Another week, another worrying vulnerability. This time, Microsoft’s Windows and other platforms are at risk from a new JavaScript cryptocurrency miner. The novel way of attack this time revolves around aping online ad techniques to take power from a PC after visiting a website.

This marks a potentially significant tweak on the browser-based miner attack. Previously, preventing miners on sites could be shut down by simply closing the browser. By doing this, you were cutting off the power supply, so to speak, and stopping the miners from using your CPU.

However, the new method allows JavaScript-based in-browser cryptocurrency miners to continuing harvesting power even when the browser is closed. Security company Malwarebytes found a new type of mining technique where the page continues to mine PC resources once the browser has been shut.

The technique is built on a type of online advertising model call a ‘pop-under’. These are used to load hidden ads and to make sure the window is hard to close. They also sit behind the taskbar on Windows. This means users are unlikely to even see it.

“The trick is that although the visible browser windows are closed, there is a hidden one that remains opened. This is due to a pop-under which is sized to fit right under the taskbar and hides behind the clock,” wrote Malwarebytes.

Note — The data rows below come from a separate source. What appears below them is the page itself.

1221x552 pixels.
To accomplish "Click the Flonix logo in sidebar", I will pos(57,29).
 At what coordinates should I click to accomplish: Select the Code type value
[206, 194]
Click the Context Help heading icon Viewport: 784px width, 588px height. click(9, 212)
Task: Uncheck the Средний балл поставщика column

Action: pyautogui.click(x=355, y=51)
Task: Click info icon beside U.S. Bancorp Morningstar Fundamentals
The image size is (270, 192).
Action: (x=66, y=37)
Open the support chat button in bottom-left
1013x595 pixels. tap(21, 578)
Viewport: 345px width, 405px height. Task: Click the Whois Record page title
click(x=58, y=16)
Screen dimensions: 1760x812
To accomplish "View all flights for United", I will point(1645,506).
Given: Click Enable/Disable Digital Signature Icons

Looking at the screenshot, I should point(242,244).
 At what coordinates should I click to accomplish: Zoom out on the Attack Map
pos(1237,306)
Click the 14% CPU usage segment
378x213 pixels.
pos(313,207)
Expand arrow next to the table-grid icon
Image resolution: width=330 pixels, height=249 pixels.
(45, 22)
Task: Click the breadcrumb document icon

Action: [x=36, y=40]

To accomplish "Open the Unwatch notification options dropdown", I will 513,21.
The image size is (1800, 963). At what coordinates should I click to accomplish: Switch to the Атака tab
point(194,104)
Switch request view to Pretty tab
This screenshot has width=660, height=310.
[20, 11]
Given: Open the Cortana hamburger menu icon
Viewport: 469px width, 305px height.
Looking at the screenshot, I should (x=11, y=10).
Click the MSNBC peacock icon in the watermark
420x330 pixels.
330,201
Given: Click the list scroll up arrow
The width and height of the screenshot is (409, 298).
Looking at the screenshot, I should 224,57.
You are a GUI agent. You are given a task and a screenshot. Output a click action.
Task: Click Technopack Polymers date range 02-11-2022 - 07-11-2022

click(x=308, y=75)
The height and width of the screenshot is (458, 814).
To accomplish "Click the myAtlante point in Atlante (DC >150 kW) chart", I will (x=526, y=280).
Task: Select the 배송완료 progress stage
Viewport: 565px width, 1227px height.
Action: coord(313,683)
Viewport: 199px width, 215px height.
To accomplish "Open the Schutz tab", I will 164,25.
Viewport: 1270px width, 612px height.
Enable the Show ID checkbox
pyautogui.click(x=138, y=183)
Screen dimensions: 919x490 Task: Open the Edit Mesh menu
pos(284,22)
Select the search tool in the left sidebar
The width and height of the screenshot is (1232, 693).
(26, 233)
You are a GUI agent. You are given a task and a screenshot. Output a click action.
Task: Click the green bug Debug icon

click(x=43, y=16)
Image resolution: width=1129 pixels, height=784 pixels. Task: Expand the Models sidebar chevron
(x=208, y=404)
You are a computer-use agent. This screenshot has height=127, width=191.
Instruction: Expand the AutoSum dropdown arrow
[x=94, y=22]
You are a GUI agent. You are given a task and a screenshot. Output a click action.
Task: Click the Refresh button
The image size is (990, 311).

It is important to understand that miners are not malware in the strictest sense, but they do use hardware without permission (without corrupting it). Security firms have started blocking Coinhive, which was set up as a legitimate alternative.

As users became increasingly annoyed by ads and used ad-blockers, web owners looked for alternatives. One was cryptomining, and Coinhive was an alternative to advertising. It takes a users’ resources and electricity as a revenue stream.

Impact on Users

One problem is, how much CPU is take is down to the site owner. The Pirate Bay used Coinhive but was forced to made changes. Users discovered the company has accidentally set it to take 100% of visiting CPU.

Malwarebytes was one of the security companies to start blocking Coinhive. Now, JavaScript coin miners are being used on compromised websites and even sites with existing ads. This means, many locations are taking visitors’ hardware capabilities without permission.

“Forced mining (no opt-in) is a bad practice, and any tricks like the one detailed in this blog are only going to erode any confidence some might have had in mining as an ad replacement,” Malwarebytes says.

“Unscrupulous website owners and miscreants alike will no doubt continue to seek ways to deliver drive-by mining, and users will try to fight back by downloading more adblockers, extensions, and other tools to protect themselves. If malvertising wasn’t bad enough as is, now it has a new weapon that works on all platforms and browsers.”